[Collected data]

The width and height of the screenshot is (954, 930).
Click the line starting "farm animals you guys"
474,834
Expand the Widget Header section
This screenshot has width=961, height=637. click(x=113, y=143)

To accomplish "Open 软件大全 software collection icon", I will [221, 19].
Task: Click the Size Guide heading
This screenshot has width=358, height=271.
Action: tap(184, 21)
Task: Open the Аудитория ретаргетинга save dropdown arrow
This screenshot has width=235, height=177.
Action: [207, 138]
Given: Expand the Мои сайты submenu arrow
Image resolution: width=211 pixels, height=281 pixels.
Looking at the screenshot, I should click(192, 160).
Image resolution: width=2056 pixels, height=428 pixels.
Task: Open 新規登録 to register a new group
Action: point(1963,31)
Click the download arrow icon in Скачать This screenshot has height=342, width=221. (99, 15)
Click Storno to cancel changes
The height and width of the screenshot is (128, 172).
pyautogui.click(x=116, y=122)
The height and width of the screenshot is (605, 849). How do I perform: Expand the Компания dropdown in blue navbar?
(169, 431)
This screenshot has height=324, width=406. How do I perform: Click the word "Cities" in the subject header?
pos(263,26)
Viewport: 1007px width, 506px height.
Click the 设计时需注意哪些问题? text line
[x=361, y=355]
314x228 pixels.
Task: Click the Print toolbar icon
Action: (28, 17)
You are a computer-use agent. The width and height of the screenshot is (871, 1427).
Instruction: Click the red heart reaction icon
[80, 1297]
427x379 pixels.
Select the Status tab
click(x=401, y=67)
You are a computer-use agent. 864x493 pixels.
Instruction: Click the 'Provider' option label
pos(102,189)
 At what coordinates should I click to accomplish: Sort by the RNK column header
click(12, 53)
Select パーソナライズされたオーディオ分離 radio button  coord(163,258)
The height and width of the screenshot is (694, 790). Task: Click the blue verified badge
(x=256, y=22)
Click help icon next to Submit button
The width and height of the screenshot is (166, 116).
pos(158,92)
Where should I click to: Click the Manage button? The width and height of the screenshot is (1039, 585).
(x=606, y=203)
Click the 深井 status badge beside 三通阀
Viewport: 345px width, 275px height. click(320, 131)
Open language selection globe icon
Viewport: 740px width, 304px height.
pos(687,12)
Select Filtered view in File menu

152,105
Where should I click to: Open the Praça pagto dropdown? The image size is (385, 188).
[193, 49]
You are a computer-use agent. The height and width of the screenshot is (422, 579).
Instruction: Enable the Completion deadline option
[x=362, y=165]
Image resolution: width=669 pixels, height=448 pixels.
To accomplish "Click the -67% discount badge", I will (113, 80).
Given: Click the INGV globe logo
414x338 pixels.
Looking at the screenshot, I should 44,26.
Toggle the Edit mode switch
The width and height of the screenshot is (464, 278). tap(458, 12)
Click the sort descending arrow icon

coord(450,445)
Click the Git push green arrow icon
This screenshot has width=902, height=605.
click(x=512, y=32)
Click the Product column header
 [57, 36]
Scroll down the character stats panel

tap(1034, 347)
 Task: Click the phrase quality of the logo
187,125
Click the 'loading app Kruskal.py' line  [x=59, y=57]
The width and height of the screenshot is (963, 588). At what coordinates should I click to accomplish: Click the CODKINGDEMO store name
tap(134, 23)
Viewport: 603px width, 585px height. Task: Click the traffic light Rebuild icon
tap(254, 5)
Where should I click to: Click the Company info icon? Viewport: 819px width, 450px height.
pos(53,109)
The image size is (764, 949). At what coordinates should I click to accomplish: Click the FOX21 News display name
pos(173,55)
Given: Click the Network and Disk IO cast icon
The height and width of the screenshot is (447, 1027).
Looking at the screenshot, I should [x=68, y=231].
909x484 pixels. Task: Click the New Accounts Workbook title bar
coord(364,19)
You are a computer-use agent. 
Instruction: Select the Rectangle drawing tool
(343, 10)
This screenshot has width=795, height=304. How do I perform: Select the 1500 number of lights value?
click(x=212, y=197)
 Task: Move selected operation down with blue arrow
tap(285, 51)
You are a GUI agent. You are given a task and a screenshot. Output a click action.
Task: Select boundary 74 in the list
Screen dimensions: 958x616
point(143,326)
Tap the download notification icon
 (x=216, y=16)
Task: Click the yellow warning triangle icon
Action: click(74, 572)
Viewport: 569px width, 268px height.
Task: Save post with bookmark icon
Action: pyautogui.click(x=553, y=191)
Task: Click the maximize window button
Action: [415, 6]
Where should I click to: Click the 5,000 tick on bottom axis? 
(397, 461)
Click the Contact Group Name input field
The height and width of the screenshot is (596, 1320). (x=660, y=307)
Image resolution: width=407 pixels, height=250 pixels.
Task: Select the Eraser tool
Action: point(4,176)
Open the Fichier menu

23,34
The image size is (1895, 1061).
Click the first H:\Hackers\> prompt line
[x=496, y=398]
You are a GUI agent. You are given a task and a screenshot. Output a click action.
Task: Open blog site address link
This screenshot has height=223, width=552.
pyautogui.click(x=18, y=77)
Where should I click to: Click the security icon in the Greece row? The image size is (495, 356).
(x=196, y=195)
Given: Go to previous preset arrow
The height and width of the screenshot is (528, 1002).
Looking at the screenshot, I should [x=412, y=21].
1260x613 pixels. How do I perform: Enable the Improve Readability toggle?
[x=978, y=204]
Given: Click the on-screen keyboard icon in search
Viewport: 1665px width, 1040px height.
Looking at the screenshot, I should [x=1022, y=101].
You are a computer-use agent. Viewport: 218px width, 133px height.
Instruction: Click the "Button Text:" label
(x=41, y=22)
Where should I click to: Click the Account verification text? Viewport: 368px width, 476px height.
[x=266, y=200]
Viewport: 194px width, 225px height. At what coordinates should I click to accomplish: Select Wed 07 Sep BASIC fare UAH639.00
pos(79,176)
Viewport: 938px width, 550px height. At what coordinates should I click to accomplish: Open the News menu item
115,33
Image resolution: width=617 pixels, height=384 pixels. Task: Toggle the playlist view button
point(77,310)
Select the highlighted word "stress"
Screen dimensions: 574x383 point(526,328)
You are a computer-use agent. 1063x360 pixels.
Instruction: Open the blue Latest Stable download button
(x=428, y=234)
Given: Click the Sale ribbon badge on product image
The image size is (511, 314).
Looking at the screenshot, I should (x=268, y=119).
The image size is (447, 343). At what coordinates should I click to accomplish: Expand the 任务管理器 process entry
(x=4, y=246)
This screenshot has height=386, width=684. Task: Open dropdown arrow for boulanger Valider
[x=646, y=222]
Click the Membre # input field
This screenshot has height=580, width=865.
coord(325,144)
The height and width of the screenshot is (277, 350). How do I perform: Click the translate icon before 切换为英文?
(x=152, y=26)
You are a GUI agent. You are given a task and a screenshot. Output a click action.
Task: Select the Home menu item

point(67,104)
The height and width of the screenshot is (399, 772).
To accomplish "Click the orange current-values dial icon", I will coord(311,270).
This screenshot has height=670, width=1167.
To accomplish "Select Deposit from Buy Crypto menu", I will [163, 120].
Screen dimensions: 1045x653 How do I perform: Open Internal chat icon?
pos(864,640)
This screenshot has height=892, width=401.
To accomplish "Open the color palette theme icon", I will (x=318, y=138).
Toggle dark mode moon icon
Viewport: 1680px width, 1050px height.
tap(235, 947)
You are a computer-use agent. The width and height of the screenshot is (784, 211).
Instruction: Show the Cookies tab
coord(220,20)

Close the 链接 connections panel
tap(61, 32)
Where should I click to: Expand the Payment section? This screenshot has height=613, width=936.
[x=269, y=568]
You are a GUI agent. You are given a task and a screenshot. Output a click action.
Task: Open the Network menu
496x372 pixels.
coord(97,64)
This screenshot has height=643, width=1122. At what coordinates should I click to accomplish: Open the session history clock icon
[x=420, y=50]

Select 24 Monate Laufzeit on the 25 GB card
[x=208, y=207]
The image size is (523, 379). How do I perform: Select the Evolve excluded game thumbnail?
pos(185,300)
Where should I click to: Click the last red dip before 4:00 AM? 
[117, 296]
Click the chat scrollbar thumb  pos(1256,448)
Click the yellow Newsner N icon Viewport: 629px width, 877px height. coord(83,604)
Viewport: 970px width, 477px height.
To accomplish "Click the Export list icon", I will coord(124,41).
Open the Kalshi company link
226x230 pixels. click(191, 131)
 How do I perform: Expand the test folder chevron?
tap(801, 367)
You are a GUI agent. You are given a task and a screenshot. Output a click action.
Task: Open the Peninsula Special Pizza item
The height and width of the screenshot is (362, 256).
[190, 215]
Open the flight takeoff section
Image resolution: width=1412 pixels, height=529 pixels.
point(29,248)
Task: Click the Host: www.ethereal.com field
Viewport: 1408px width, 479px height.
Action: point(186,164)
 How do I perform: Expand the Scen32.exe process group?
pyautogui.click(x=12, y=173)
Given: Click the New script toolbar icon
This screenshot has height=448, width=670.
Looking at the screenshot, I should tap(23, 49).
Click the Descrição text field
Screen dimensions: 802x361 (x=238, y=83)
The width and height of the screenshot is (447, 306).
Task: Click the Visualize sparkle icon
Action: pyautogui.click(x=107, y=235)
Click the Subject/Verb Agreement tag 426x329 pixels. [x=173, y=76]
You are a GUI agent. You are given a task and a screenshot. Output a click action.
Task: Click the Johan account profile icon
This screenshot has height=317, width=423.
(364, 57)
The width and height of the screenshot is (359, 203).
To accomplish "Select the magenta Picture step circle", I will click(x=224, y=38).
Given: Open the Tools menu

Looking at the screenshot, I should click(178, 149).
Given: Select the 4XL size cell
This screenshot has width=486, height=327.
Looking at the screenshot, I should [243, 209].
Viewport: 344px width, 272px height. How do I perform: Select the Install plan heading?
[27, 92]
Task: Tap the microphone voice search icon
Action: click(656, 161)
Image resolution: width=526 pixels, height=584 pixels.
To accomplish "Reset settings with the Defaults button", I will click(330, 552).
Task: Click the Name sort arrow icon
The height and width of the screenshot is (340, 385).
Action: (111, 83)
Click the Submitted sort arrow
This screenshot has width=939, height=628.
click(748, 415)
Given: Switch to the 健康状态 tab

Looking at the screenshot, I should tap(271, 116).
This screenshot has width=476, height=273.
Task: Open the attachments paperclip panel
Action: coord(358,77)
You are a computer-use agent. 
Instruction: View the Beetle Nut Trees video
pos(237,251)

§ REQUIREMENT: Using the entries above, return exactly the lines from the line with "Viewport: 344px width, 272px" to the line with "Image resolution: width=526", counting both of those lines.

§ RESULT OF THIS TASK:
Viewport: 344px width, 272px height. How do I perform: Select the Install plan heading?
[27, 92]
Task: Tap the microphone voice search icon
Action: click(656, 161)
Image resolution: width=526 pixels, height=584 pixels.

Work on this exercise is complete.